▶ Task description
Put the material from the line containing "Viewport: 1456px width, 821px" through the end of the material into a two-column CSV headed instruction and location. Give one row pairing each instruction with its location, with each value in a single quoted field, line breaks replaced by spaces, and the pictures omitted.

************

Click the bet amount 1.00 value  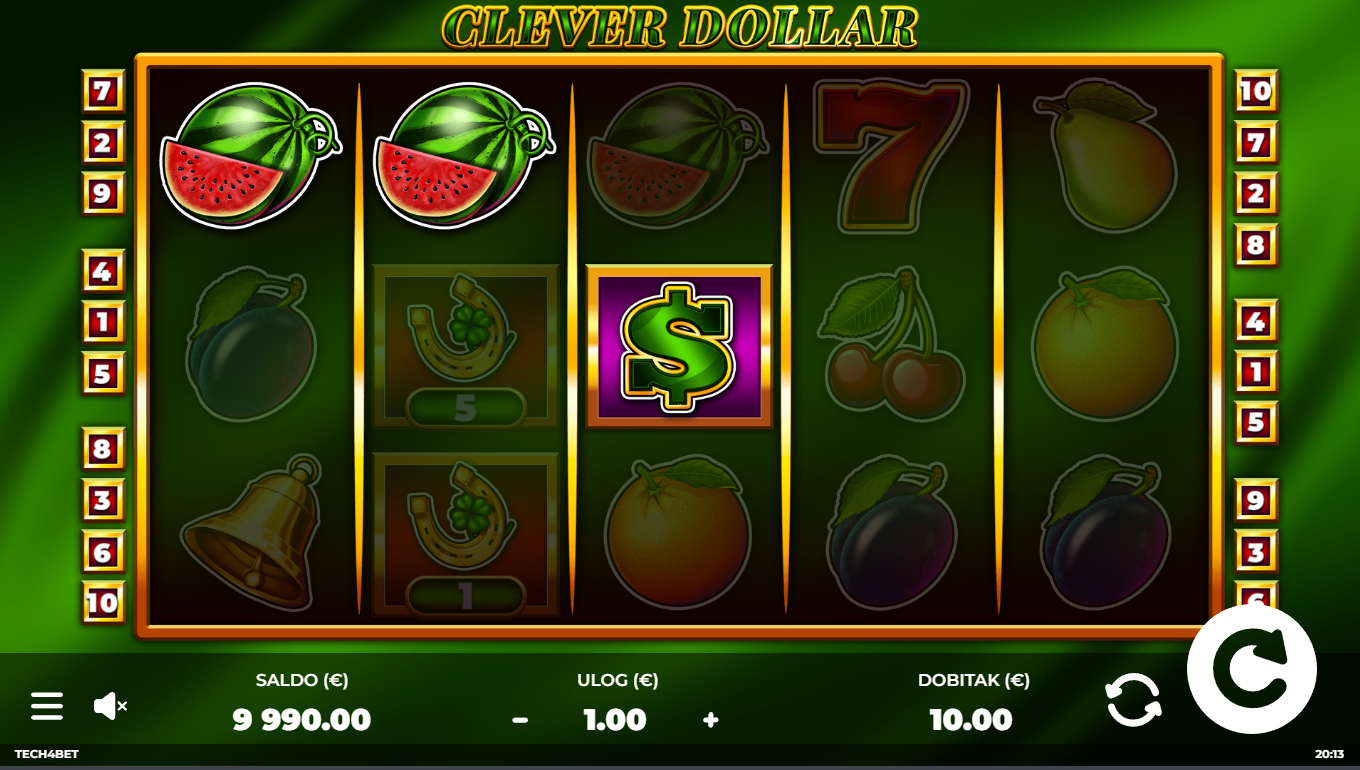(615, 720)
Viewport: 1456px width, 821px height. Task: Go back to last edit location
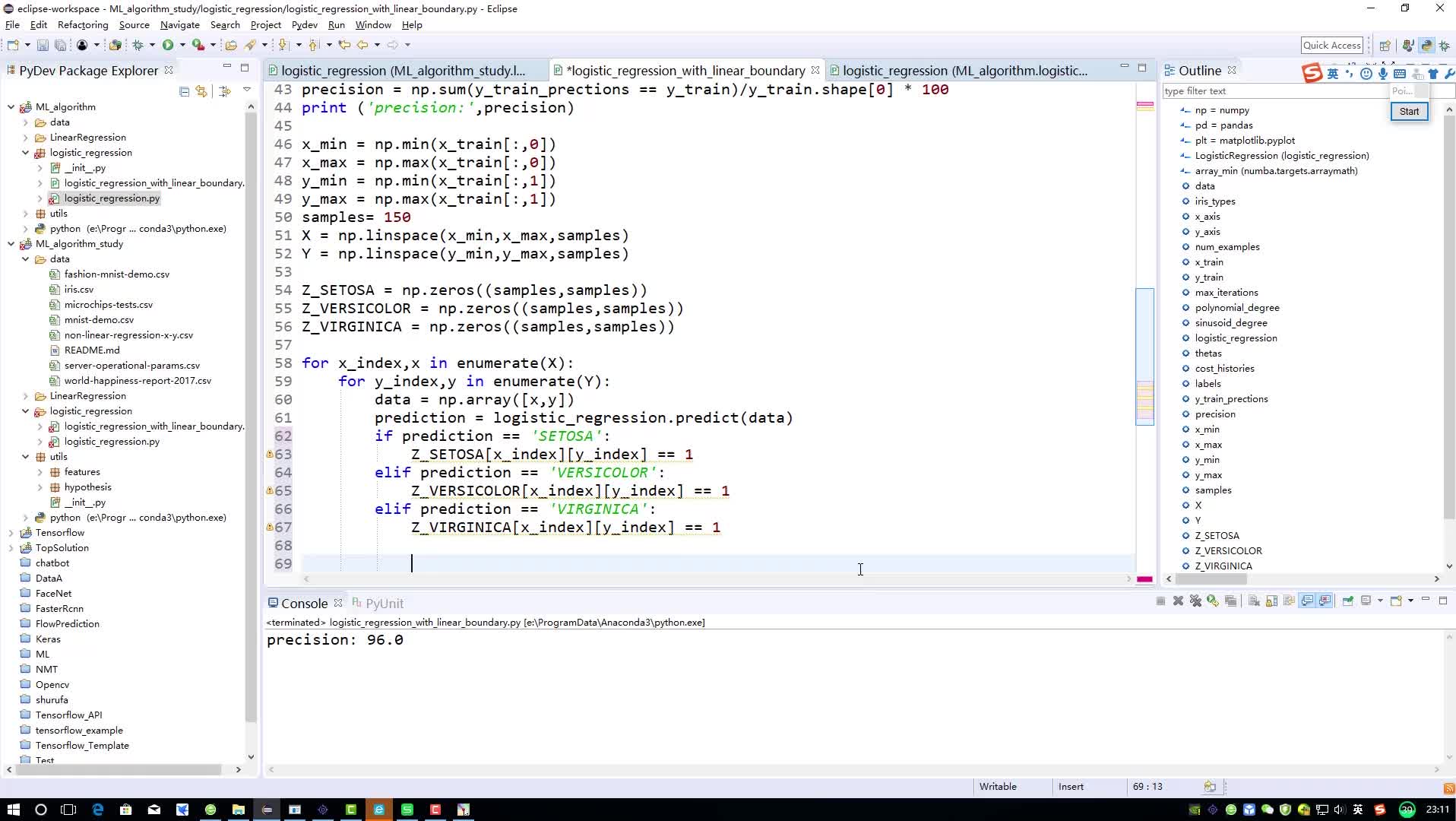[344, 45]
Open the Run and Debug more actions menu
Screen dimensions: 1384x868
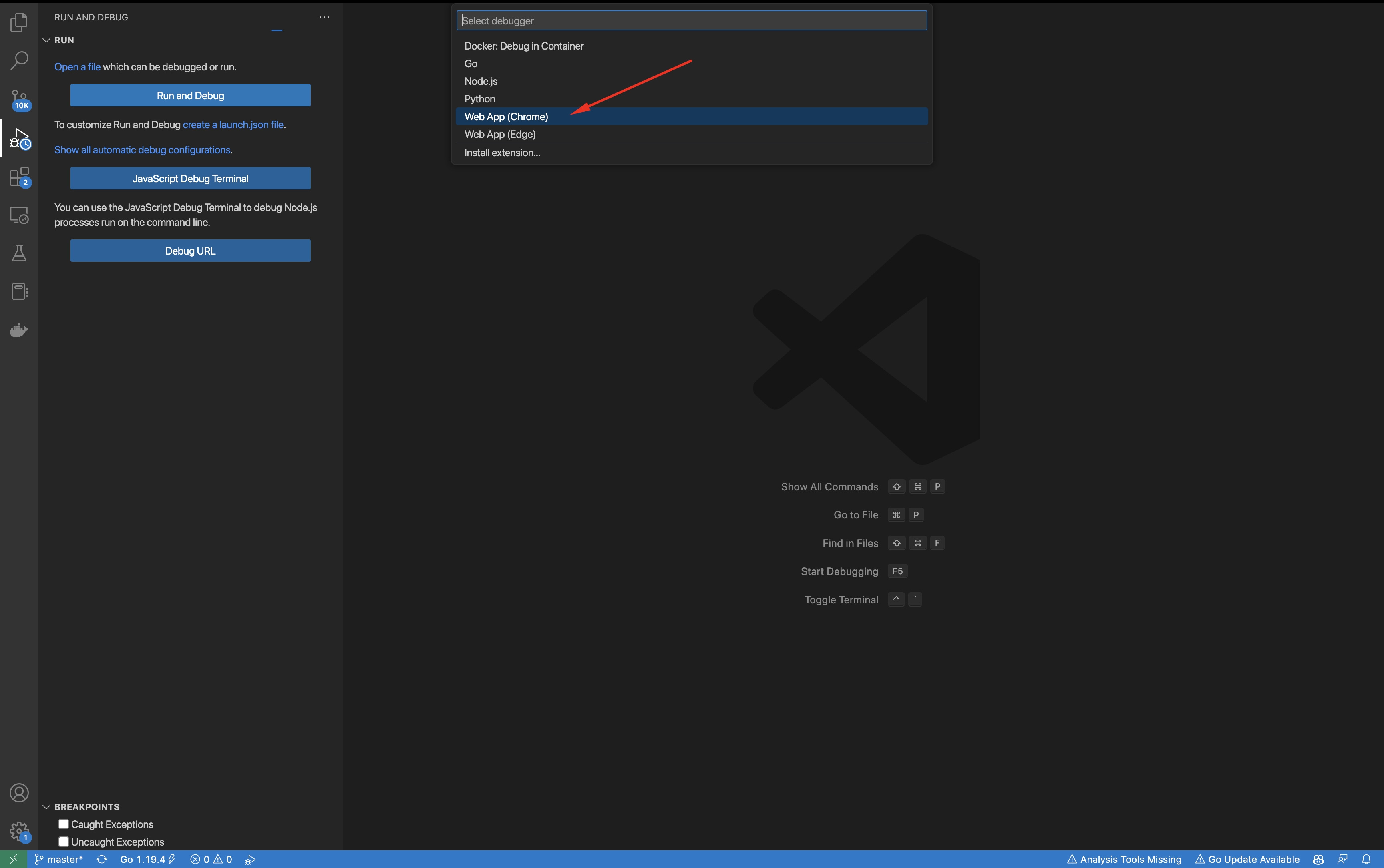pyautogui.click(x=324, y=17)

************

▶ Completed exercise
instruction,location
"Viewport: 1456px width, 821px height. Task: Go back to last edit location","[344, 45]"
"Open the Run and Debug more actions menu Screen dimensions: 1384x868","pyautogui.click(x=324, y=17)"